Results: There were 135,860 adult PwCF discharges from hospitals in NIS between 2015 and 2019 and the average length of stay was 8.8 days. 14.0% of discharges included PwCF with comorbid constipation. Of admissions with comorbid constipation, 60.6% were female, mean age was 32.5 and 64.4% had pancreatic insufficiency. After adjustment, constipation was independently associated with increased odds of abdominal pain (aOR 2.3 95% CI: 2.08 - 2.57) and nausea/vomiting (aOR 2.23 95% CI: 2.08 - 2.48) as well as odds of distal intestinal obstructive syndrome (aOR 1.89 95% CI: 1.80 - 1.98), urinary retention (aOR 2.49 95% CI: 2.03 - 3.04), and bowel obstruction (aOR 1.35 95% CI: 1.22 - 1.50) (Table 2). PwCF with constipation had lower odds of death (aOR 0.63 95% CI: 0.50 - 0.79). constipation was independently associated with increased length of stay (10.0 vs.8.6 days SE 0.21) and total charges ($117,417 vs. $103,103 SE 12,308), despite undergoing a similar number of endoscopic procedures (0.14 vs. 0.12 SE 0.009). Increased total charges and length of stay were both independently associated with male gender, decreased age, pancreatic insufficiency, chronic sinusitis, c diff colitis, urban setting, larger hospital and teaching hospital (p<0.01) while gastroesophageal reflux, osteoporosis and overweight/obesity were not.
Discussion: Constipation was present in billing documentation of 14.0% of hospitalizations of PwCF. Comorbid constipation in hospitalized PwCF was independently associated with increased length of stay and costs, as well as increased risk of nausea/vomiting, abdominal pain, distal intestinal obstruction syndrome, urinary retention and bowel obstruction. Further work is required to determine the impact of early recognition and treatment of constipation in hospitalized PwCF.

Table 1. Matched Cohorts of PwCF with and without Constipation. Covariates were not used for matching but were adjusted for with multivariate analysis. Standard deviations depicted in parenthesis next to mean values.

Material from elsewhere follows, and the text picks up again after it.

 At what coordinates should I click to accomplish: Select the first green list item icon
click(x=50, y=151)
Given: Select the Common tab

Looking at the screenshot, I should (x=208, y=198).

Table 2. Multivariate Linear Regression of Outcomes in PwCF and Constipation. Adjusted odds ratios and estimates from multivariate modelling in matched cohorts (matched on income quartile, insurance, race, sepsis, vasopressor use, lung transplant, liver transplant, mechanical ventilation, and CCI (Charleston Comorbidity Index) and adjusting for gender, age, pancreatic insufficiency, GERD, chronic sinusitis, osteoporosis, obesity, overweight, c diff colitis, hospital location, and hospital bed size. *procedures of interest included ERCP, Endoscopy and Colonoscopy.